### MATERIAL TO PROCESS
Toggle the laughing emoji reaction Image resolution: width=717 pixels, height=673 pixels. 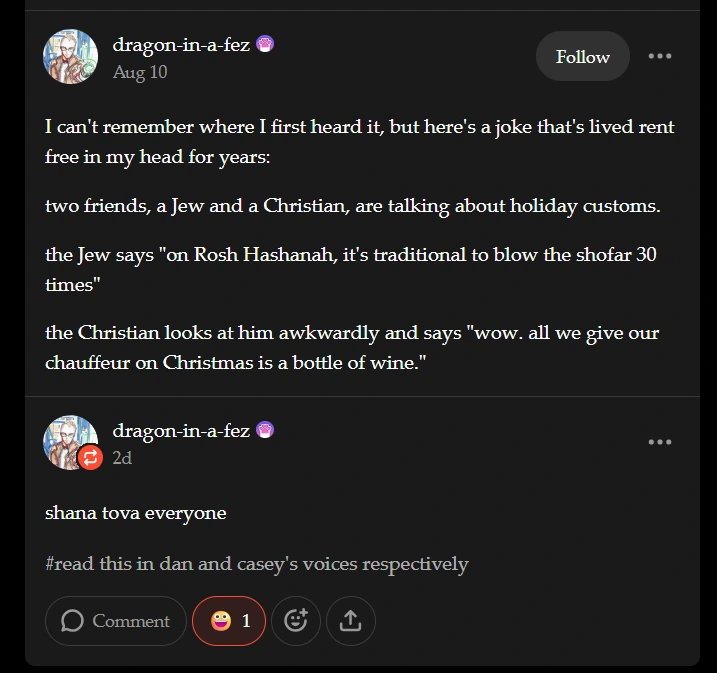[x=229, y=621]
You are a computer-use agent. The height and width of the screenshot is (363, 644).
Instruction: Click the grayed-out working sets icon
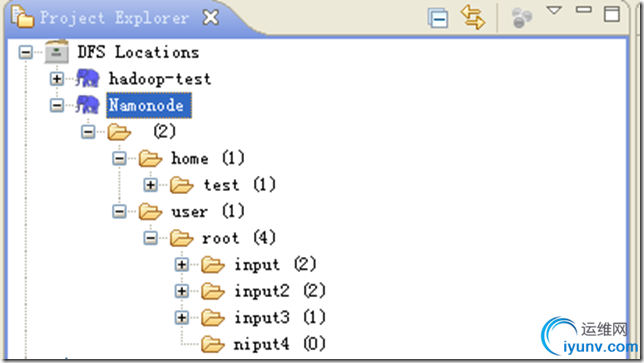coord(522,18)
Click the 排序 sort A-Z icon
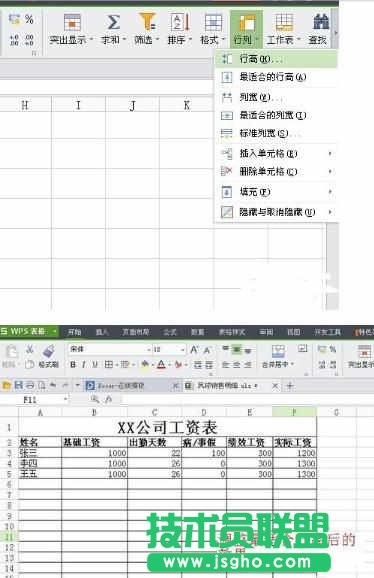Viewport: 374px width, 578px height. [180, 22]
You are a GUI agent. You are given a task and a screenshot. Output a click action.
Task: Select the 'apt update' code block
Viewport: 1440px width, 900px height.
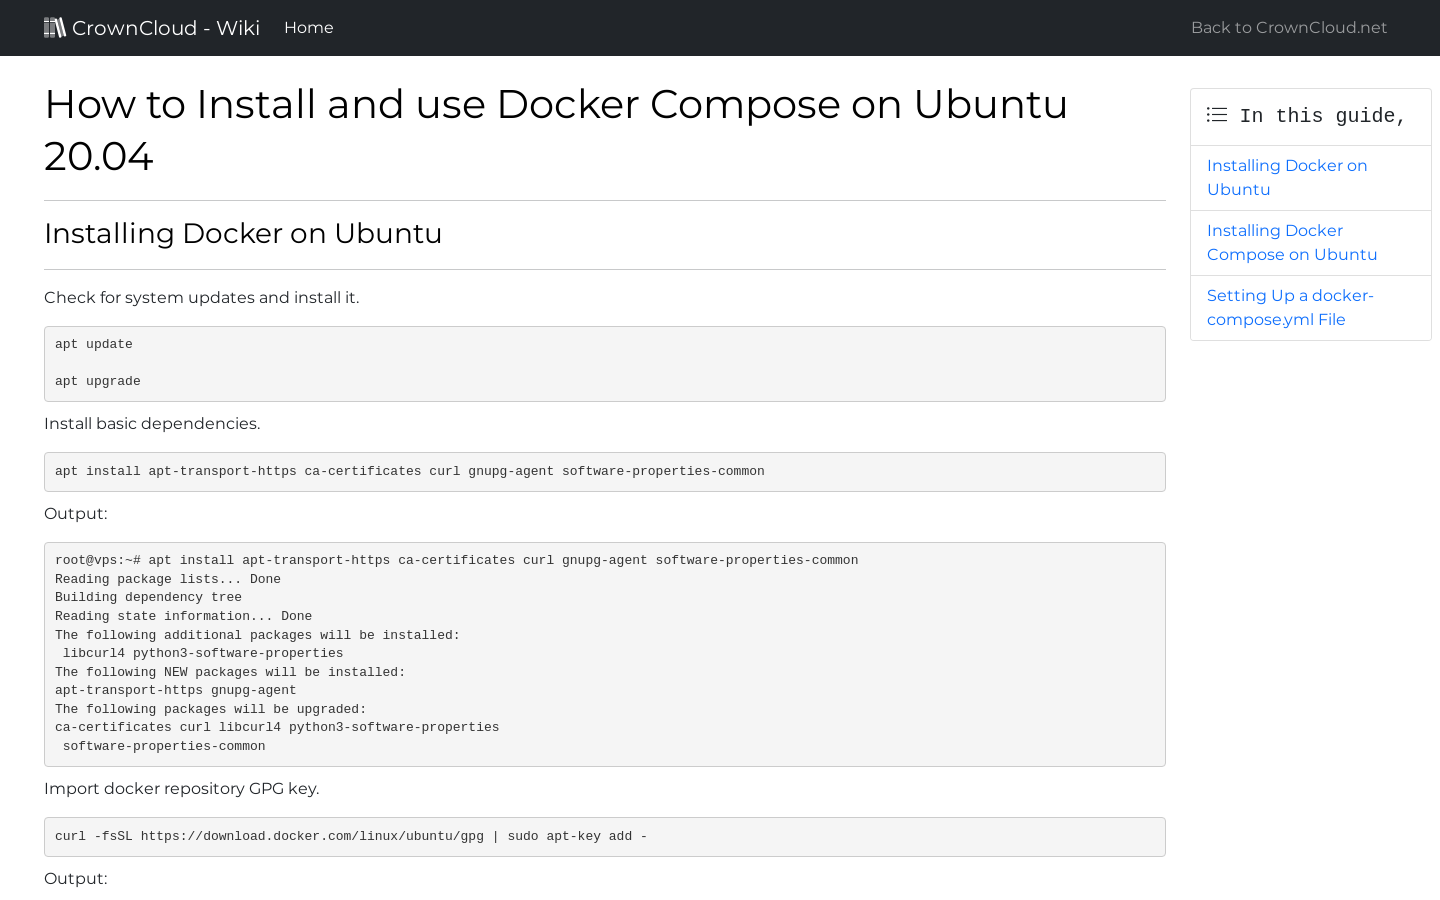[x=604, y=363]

---

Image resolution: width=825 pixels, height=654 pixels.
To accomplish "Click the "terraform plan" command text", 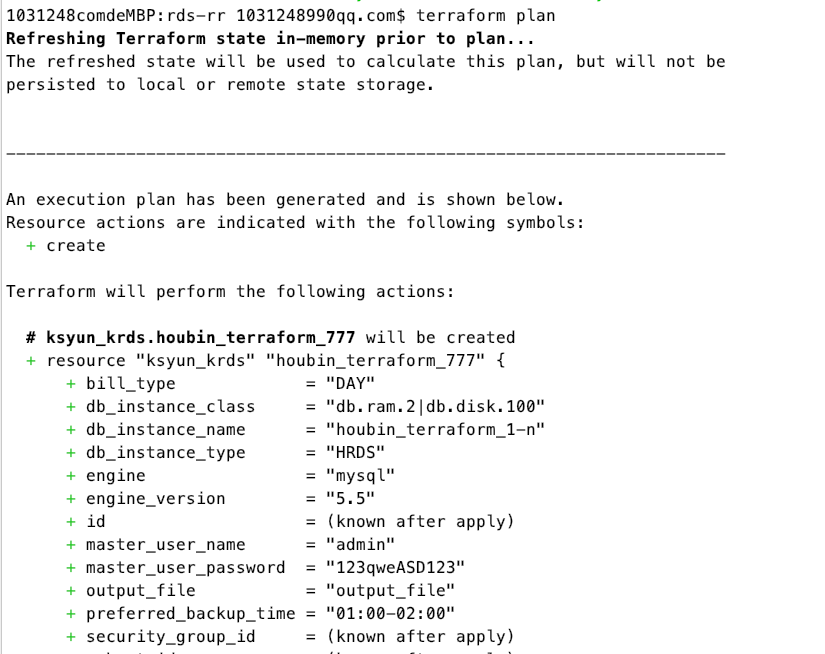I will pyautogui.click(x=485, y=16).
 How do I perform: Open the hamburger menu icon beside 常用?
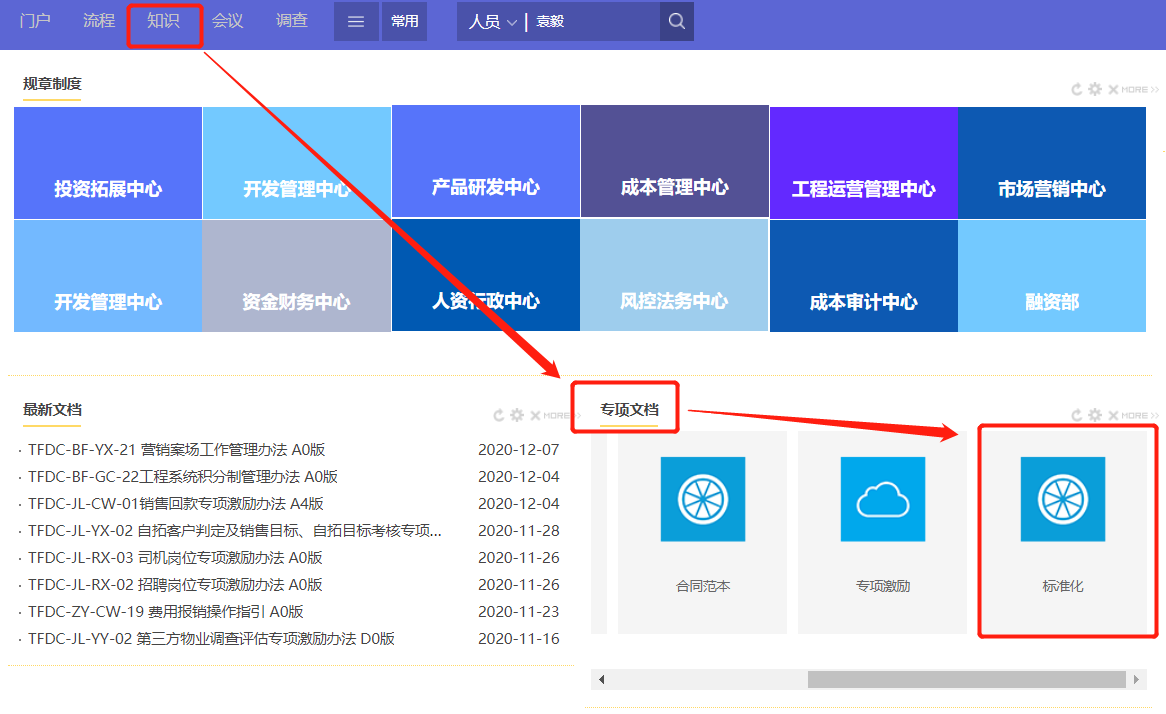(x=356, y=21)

==

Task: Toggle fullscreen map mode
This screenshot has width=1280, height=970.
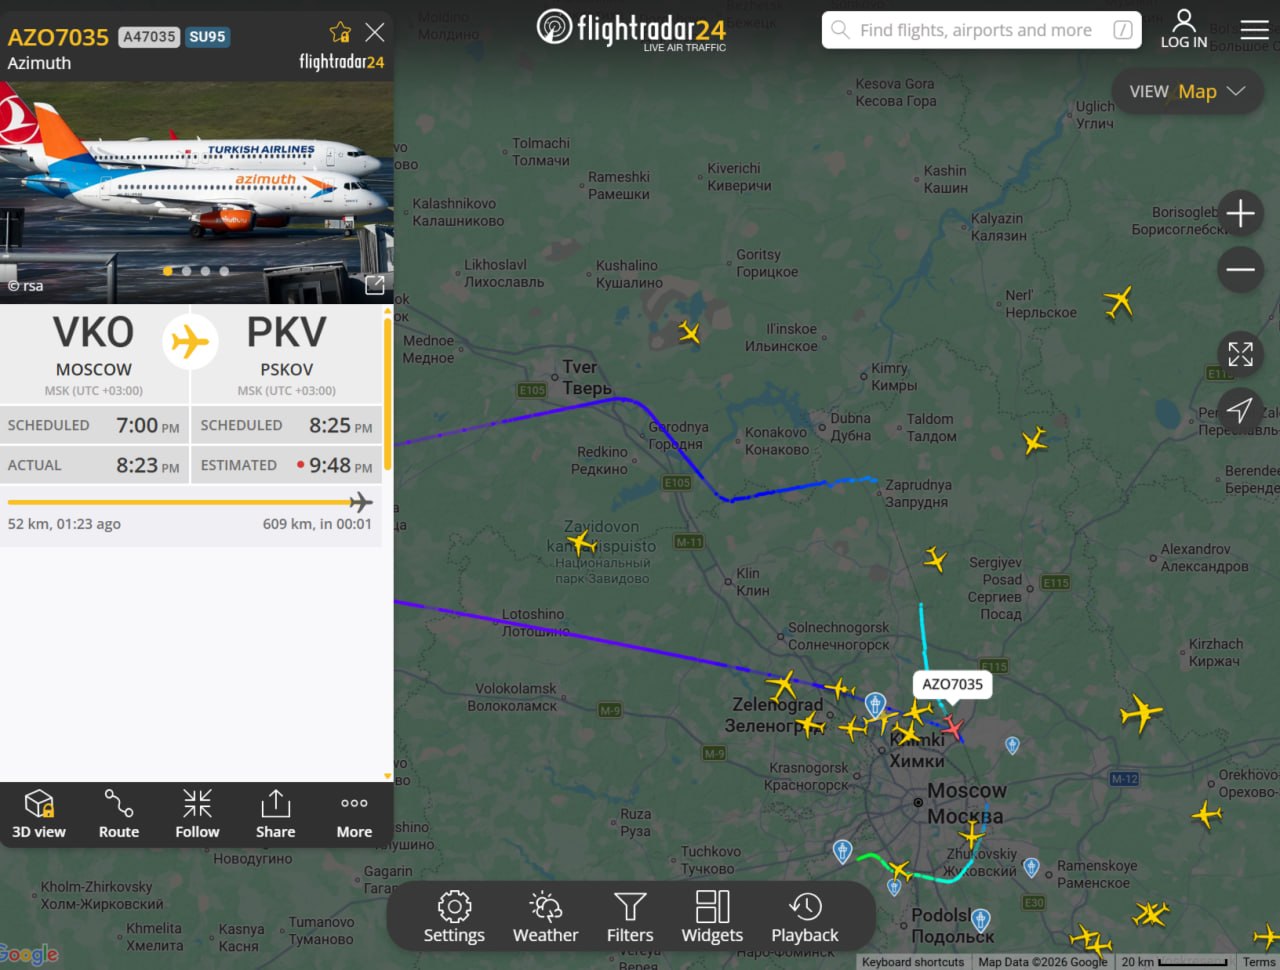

### WHAT YOU WILL DO
Every line in the records above that contains the word "screenshot" should be copied out.

### FINAL ANSWER
You are a computer-use agent. The height and width of the screenshot is (363, 644).
You are a GUI agent. You are given a task and a screenshot. Output a click action.
This screenshot has width=1280, height=970.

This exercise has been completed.